Given data =>
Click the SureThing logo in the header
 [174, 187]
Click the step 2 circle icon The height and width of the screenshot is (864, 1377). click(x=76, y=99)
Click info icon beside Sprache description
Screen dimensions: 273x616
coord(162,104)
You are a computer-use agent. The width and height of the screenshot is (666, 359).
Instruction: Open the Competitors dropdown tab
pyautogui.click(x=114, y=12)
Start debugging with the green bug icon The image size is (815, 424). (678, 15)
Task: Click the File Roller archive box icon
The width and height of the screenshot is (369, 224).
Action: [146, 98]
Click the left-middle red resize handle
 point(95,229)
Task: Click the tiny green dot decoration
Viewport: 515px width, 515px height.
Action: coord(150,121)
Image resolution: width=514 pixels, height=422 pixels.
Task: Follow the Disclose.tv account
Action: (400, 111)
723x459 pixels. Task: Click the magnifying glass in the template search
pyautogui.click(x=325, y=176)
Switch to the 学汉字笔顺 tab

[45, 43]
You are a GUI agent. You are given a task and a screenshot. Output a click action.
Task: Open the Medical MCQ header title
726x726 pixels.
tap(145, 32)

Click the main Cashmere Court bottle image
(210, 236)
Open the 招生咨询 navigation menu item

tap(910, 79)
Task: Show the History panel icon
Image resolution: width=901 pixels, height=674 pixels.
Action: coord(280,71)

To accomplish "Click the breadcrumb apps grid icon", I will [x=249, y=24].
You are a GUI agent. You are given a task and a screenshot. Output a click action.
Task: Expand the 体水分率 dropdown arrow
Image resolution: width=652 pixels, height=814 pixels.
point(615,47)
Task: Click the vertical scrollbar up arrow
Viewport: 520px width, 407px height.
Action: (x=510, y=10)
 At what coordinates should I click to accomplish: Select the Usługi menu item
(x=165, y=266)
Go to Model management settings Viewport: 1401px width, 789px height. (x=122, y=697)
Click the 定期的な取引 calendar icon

Assignment =>
Write the listing out again, word for word, in its entirety.

Output for this exercise =>
Click the SureThing logo in the header
 [174, 187]
Click the step 2 circle icon The height and width of the screenshot is (864, 1377). click(x=76, y=99)
Click info icon beside Sprache description
Screen dimensions: 273x616
coord(162,104)
You are a computer-use agent. The width and height of the screenshot is (666, 359).
Instruction: Open the Competitors dropdown tab
pyautogui.click(x=114, y=12)
Start debugging with the green bug icon The image size is (815, 424). (678, 15)
Task: Click the File Roller archive box icon
The width and height of the screenshot is (369, 224).
Action: [146, 98]
Click the left-middle red resize handle
 point(95,229)
Task: Click the tiny green dot decoration
Viewport: 515px width, 515px height.
Action: coord(150,121)
Image resolution: width=514 pixels, height=422 pixels.
Task: Follow the Disclose.tv account
Action: (400, 111)
723x459 pixels. Task: Click the magnifying glass in the template search
pyautogui.click(x=325, y=176)
Switch to the 学汉字笔顺 tab

[45, 43]
You are a GUI agent. You are given a task and a screenshot. Output a click action.
Task: Open the Medical MCQ header title
726x726 pixels.
tap(145, 32)

Click the main Cashmere Court bottle image
(210, 236)
Open the 招生咨询 navigation menu item

tap(910, 79)
Task: Show the History panel icon
Image resolution: width=901 pixels, height=674 pixels.
Action: coord(280,71)

To accomplish "Click the breadcrumb apps grid icon", I will [x=249, y=24].
You are a GUI agent. You are given a task and a screenshot. Output a click action.
Task: Expand the 体水分率 dropdown arrow
Image resolution: width=652 pixels, height=814 pixels.
point(615,47)
Task: Click the vertical scrollbar up arrow
Viewport: 520px width, 407px height.
Action: (x=510, y=10)
 At what coordinates should I click to accomplish: Select the Usługi menu item
(x=165, y=266)
Go to Model management settings Viewport: 1401px width, 789px height. (x=122, y=697)
Click the 定期的な取引 calendar icon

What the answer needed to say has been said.